─── RECORDS FOR THE EXERCISE
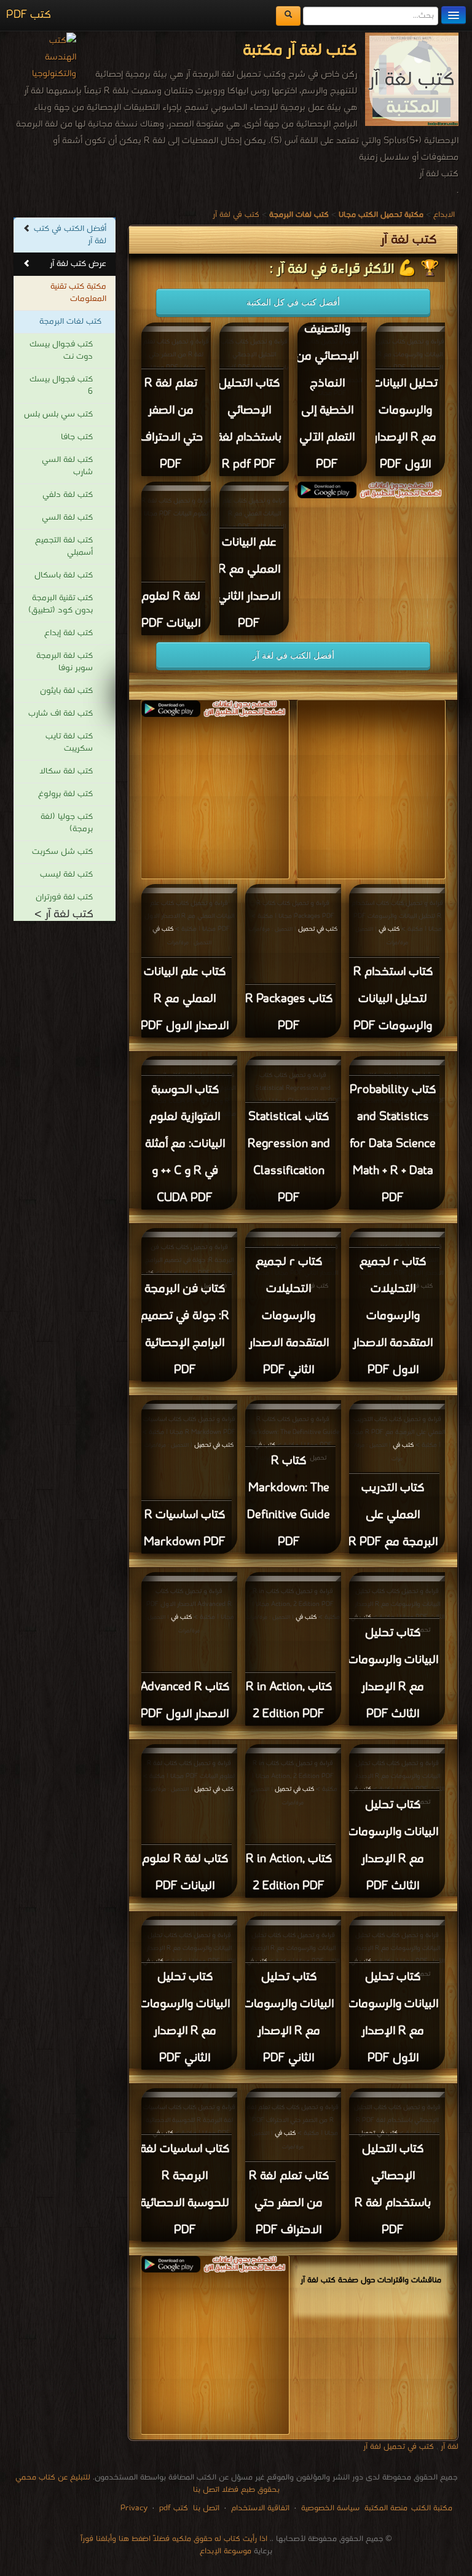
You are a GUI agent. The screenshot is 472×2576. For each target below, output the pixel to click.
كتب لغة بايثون (66, 691)
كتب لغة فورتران (64, 897)
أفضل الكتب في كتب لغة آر (70, 235)
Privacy (134, 2508)
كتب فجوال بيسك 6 (61, 385)
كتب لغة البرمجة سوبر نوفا (64, 662)
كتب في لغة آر (236, 215)
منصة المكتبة (385, 2508)
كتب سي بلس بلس (58, 414)
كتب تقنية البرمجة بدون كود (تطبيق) (60, 604)
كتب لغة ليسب (66, 874)
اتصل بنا (205, 2508)
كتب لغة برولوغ (65, 794)
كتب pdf (173, 2508)
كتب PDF (28, 15)
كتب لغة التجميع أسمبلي (64, 546)
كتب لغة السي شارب (67, 466)
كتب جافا (77, 437)
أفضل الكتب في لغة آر (293, 655)
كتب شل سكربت (62, 851)
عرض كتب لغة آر (78, 264)
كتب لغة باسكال (63, 575)
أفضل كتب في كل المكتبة (293, 302)
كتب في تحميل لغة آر (398, 2447)
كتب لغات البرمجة (70, 321)
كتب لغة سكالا (66, 771)
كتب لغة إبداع (68, 633)
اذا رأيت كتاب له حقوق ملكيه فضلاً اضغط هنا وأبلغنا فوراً (174, 2539)
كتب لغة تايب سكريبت (69, 742)
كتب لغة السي (67, 517)
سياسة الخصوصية (330, 2508)
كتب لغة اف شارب (60, 713)
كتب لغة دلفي (67, 495)
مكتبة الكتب (431, 2508)
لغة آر (448, 2447)
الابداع (444, 215)
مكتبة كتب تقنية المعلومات (78, 293)
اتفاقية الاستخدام (259, 2508)
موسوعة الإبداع (225, 2551)
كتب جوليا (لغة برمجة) (67, 823)
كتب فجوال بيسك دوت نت (61, 350)
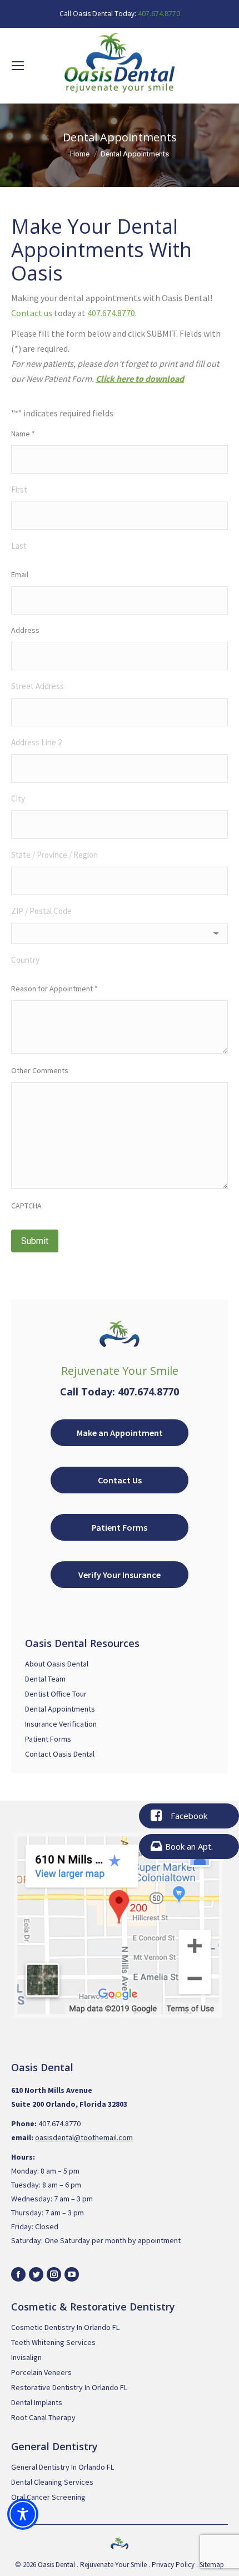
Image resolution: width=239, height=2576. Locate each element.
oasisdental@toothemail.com (84, 2137)
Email (19, 574)
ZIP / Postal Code (41, 911)
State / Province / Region (54, 854)
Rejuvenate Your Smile (113, 2564)
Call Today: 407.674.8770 (119, 1391)
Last (19, 545)
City (18, 798)
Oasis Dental (56, 2564)
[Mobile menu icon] (17, 65)
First (19, 489)
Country (25, 960)
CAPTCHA (26, 1206)
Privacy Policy (173, 2564)
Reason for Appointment (54, 989)
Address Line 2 (36, 742)
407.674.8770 (159, 13)
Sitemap (212, 2564)
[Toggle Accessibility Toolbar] (22, 2514)
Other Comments (39, 1070)
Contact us (31, 312)
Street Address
──────
- **WHAT IS NEEDED**
Only the span from the line with "Country (25, 960)" through the final line of the records goes in the output, each line unchanged.

- **RESULT**
Country (25, 960)
CAPTCHA (26, 1206)
Privacy Policy (173, 2564)
Reason for Appointment (54, 989)
Address Line 2 (36, 742)
407.674.8770 (159, 13)
Sitemap (212, 2564)
[Toggle Accessibility Toolbar] (22, 2514)
Other Comments (39, 1070)
Contact us (31, 312)
Street Address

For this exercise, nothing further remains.